**SET OF TASKS**
a - Translate this sentence from the partnership announcement into Spanish: "Business owners and CEOs can also tap into a marketplace that covers 20 different types of intermediary services as they get investor-ready and require transaction services."
b - According to the partnership announcement, how many companies are in Asoko's growing database?

**PAGE TEXT**
>>>

Wednesday 8 May 2019, London: Asoko Insight (Asoko), Africa’s most comprehensive corporate data platform, and Orbitt, Africa’s first deal origination and processing platform, today announced a partnership that will establish an expanded digital platform for  companies, investors and advisers across the continent.

Combining Asoko’s unique data acquisition model and growing database of over 50,000 companies with the 1,000 Africa-focused investors and investment service providers on Orbitt’s platform will drive the development of a more mature and highly efficient technology and data-driven investment ecosystem.

The complementary business models are expected to accelerate the reach of African companies looking to grow and access institutional capital, while reducing the time and cost for investors seeking investment opportunities in the region. Business owners and CEOs can also tap into a marketplace that covers 20 different types of intermediary services as they get investor-ready and require transaction services.

<<<

**LISTING**

>>>

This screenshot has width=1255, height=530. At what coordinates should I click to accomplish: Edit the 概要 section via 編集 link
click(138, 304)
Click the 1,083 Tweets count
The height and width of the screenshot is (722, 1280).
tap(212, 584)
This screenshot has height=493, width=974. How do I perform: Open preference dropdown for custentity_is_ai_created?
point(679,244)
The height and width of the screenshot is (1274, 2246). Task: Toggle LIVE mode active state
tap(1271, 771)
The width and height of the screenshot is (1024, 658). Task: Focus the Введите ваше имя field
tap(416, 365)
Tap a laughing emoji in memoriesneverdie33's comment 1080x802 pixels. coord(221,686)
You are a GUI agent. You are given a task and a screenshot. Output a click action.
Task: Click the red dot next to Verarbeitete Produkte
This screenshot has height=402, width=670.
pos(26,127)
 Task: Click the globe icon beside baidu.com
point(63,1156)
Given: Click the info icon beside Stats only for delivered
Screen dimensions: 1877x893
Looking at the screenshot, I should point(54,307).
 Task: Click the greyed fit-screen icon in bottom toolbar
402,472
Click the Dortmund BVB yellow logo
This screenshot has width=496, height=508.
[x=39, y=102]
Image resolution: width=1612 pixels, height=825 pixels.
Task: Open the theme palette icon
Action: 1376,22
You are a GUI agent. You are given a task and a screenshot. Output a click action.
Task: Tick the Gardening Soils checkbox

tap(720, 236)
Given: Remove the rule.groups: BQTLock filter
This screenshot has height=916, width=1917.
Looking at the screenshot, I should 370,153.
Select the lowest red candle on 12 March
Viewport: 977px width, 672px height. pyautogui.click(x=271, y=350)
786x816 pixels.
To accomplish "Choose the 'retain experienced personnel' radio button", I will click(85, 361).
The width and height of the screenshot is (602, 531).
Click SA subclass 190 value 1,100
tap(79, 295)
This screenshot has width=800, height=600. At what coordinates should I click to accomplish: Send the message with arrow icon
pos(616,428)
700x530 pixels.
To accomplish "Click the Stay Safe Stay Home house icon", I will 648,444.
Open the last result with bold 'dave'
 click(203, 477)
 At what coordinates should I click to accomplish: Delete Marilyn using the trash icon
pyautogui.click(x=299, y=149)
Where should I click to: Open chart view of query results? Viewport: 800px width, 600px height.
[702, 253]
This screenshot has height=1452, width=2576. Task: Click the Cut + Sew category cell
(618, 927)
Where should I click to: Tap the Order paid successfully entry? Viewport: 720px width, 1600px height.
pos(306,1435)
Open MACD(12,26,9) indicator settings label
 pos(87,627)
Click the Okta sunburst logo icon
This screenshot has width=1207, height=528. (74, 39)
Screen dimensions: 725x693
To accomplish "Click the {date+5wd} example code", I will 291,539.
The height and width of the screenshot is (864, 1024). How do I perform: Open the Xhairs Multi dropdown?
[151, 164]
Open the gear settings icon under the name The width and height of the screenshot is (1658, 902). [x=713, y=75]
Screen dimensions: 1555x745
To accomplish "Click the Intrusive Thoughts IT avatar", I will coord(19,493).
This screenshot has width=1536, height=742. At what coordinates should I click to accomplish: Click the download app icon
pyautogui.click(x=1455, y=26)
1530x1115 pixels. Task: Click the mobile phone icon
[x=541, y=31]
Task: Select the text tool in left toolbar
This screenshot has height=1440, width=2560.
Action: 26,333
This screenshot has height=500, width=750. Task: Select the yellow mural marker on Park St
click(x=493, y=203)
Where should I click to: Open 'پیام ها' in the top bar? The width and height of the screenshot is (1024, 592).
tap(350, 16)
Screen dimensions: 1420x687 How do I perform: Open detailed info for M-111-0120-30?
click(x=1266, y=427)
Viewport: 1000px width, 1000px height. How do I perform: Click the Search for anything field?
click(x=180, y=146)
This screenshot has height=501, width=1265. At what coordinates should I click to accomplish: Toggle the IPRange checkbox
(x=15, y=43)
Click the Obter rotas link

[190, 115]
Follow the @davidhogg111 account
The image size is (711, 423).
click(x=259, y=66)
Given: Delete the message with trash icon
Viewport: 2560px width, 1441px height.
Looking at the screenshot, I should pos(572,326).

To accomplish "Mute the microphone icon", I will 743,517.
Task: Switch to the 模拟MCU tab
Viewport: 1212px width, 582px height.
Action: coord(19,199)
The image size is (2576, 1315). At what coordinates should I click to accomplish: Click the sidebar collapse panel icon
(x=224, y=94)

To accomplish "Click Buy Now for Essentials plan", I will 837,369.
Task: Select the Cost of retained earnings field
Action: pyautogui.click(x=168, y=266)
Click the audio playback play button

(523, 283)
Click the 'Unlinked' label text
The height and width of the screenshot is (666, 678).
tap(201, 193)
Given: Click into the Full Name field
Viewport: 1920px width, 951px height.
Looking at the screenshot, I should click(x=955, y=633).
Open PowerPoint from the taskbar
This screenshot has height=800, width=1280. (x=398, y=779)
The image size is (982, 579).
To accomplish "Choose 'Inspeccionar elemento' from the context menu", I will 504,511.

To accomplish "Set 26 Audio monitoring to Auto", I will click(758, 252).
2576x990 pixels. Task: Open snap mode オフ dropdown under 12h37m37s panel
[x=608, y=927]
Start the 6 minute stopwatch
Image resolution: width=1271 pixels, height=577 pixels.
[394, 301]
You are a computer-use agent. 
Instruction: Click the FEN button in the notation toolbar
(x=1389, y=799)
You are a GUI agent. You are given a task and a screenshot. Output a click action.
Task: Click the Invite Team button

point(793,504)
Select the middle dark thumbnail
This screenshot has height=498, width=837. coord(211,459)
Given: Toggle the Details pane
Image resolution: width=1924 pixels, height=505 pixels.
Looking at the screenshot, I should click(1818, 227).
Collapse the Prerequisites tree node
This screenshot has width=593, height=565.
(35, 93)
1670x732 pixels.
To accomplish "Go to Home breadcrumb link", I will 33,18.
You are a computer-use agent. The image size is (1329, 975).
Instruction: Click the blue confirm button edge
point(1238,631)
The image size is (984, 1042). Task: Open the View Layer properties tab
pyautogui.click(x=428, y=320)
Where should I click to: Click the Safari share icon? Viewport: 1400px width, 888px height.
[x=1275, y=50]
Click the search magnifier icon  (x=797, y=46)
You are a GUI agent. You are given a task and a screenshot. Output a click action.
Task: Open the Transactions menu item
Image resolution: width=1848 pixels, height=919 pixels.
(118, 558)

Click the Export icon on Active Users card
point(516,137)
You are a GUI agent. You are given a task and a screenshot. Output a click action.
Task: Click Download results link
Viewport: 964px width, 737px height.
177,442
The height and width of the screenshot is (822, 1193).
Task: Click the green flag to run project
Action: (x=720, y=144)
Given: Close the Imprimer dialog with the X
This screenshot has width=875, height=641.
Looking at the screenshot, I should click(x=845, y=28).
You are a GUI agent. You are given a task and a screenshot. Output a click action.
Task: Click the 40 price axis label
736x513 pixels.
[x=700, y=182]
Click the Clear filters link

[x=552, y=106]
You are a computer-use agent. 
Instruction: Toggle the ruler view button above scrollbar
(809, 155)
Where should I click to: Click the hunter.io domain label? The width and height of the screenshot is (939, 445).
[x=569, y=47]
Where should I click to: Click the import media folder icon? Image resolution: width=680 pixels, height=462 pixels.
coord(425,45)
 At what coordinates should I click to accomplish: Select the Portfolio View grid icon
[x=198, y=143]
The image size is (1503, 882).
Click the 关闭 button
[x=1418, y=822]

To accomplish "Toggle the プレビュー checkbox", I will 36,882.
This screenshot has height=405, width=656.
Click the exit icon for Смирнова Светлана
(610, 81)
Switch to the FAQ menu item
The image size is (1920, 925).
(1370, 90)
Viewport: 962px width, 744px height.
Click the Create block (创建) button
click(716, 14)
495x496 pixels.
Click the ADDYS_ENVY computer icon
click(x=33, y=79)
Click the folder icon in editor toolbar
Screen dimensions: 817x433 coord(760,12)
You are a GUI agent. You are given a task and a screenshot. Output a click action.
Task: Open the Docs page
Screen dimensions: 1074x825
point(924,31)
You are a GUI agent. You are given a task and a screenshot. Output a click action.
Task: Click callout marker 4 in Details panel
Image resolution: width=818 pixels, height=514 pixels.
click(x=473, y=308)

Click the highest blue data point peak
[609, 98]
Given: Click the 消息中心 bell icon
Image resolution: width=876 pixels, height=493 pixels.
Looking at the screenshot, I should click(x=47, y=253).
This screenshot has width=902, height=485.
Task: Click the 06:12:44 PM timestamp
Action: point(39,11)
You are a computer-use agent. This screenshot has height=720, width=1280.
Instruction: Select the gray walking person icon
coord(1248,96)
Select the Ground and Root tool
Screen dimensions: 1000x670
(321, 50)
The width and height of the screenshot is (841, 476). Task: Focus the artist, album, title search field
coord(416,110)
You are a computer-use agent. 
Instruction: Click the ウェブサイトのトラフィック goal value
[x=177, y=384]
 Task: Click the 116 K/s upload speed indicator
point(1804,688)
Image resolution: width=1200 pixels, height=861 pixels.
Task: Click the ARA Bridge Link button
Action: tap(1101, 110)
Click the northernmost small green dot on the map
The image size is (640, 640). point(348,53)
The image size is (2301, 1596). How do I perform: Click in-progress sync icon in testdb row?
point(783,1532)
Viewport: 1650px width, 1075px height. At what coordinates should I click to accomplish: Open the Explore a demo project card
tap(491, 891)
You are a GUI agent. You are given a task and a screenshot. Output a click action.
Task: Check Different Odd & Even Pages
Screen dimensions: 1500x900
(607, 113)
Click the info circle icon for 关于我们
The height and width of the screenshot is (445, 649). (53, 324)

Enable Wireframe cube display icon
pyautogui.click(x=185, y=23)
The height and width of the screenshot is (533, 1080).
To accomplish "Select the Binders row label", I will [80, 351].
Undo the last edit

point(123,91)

<<<

**RESPONSES TO THE EXERCISE**
a - Los propietarios de empresas y los directores ejecutivos también pueden acceder a un mercado que abarca 20 tipos diferentes de servicios de intermediación a medida que se preparan para atraer inversores y necesitan servicios de transacciones.

b - Over 50,000 companies.